Entry updated 15 July 2024. Tagged: Theme.

This term – describing a subgenre of Fantasy embracing adventures with swordplay and Magic – was coined by Fritz Leiber in a letter published in the fanzine Ancalagon #2 (April 1961) edited by George Heap; but the kind of story it refers to is much older than that. (Other terms that overlap with "sword-and-sorcery" are Heroic Fantasy and Science Fantasy, the overlap being considerable in the former case, but all three terms have different nuances. See also Science and Sorcery.) Earlier terms with similar meaning are "weird fantasy" and "fantastic romance".

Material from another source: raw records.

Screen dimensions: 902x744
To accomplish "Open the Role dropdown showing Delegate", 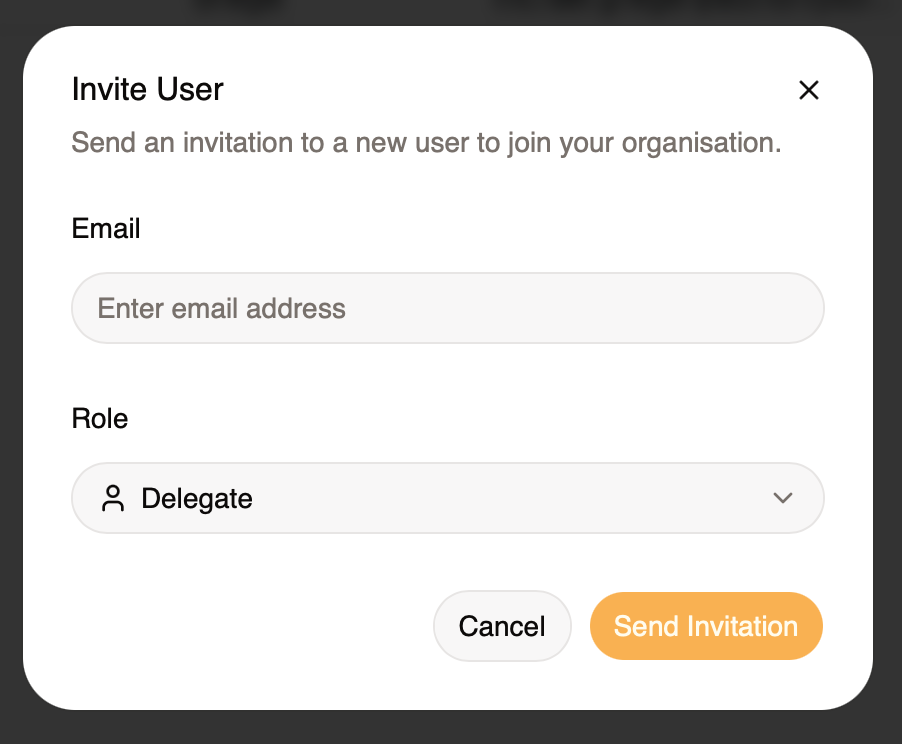I will (447, 497).
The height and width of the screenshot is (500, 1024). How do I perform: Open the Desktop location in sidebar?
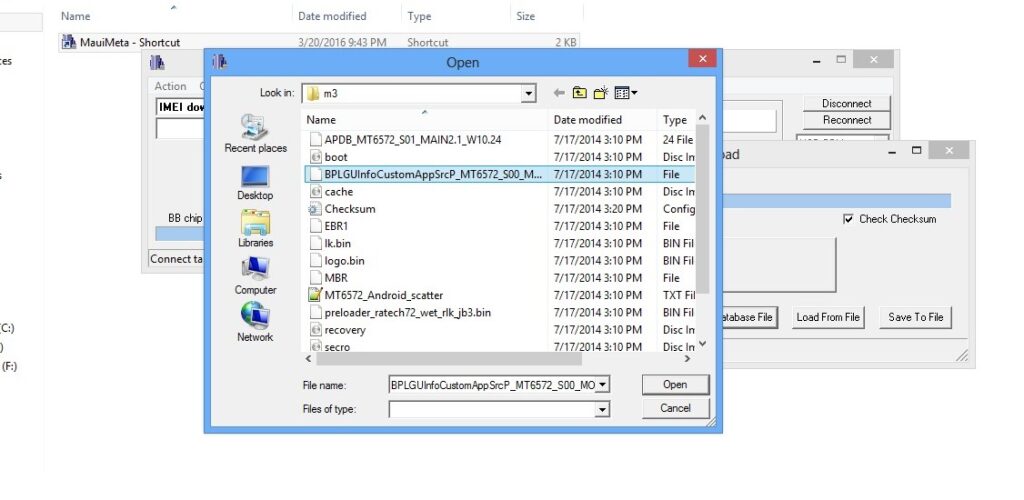click(x=255, y=177)
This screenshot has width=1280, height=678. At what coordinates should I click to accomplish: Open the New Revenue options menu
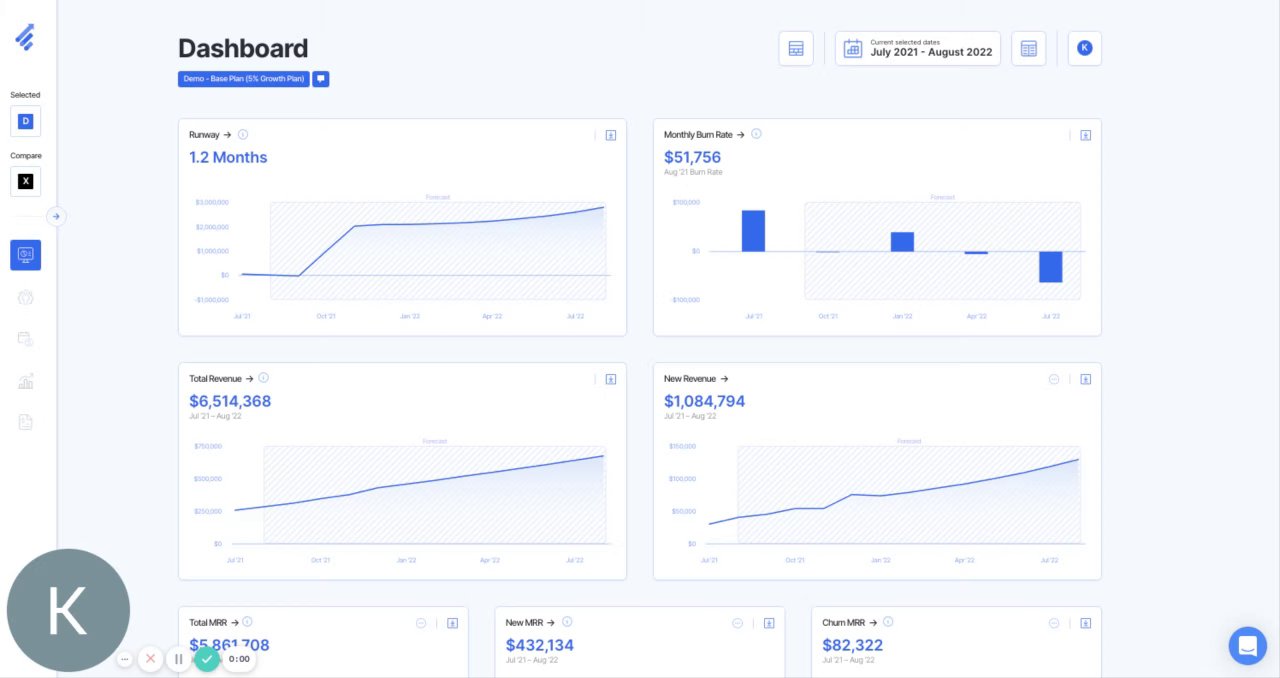1054,379
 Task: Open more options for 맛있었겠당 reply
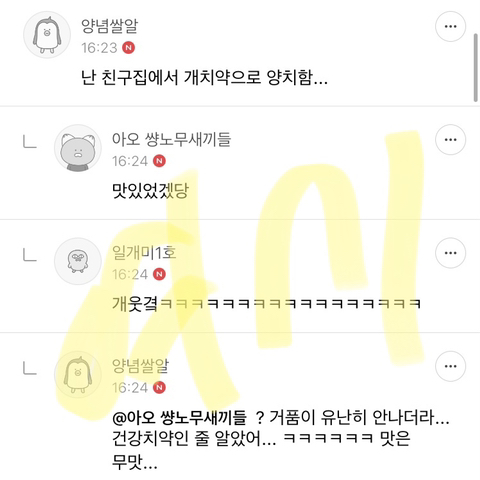pyautogui.click(x=450, y=140)
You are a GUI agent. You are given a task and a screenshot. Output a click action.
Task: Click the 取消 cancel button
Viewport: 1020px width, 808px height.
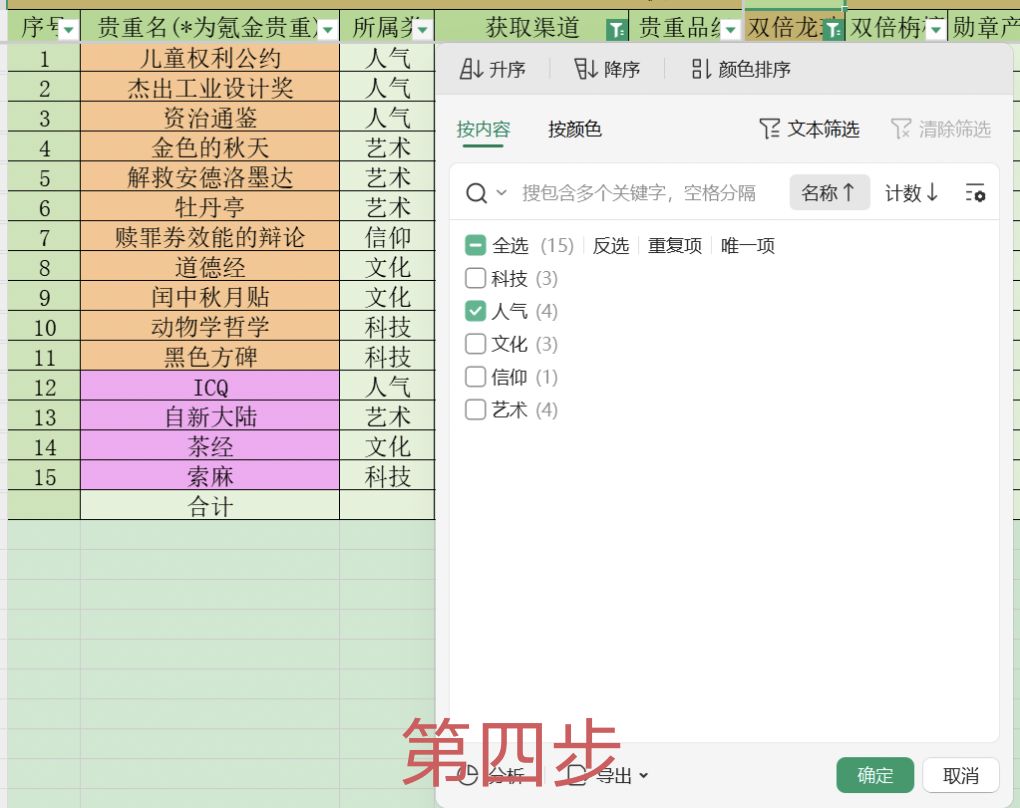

Leiber was a member of the Hyborian League, a fan group which was founded in 1956 to preserve the memory of the Pulp writer Robert E Howard and to which many professional writers belonged; the group's Fanzine was Amra edited by George H Scithers. The members believed that Howard founded the sword-and-sorcery genre with his stories in Weird Tales, especially the Conan series of swashbuckling, romantic fantasies, beginning with "The Phoenix on the Sword" (December 1932 Weird Tales), set in Earth's imaginary past, and featuring a mighty swordsman, violently amorous, who often confronted supernatural forces of Evil. Michael Moorcock had called for a capsule description of this genre in Amra vol 2 #15 (May 1961), and Leiber's coinage "sword-and-sorcery" was cited in the next issue (July 1961).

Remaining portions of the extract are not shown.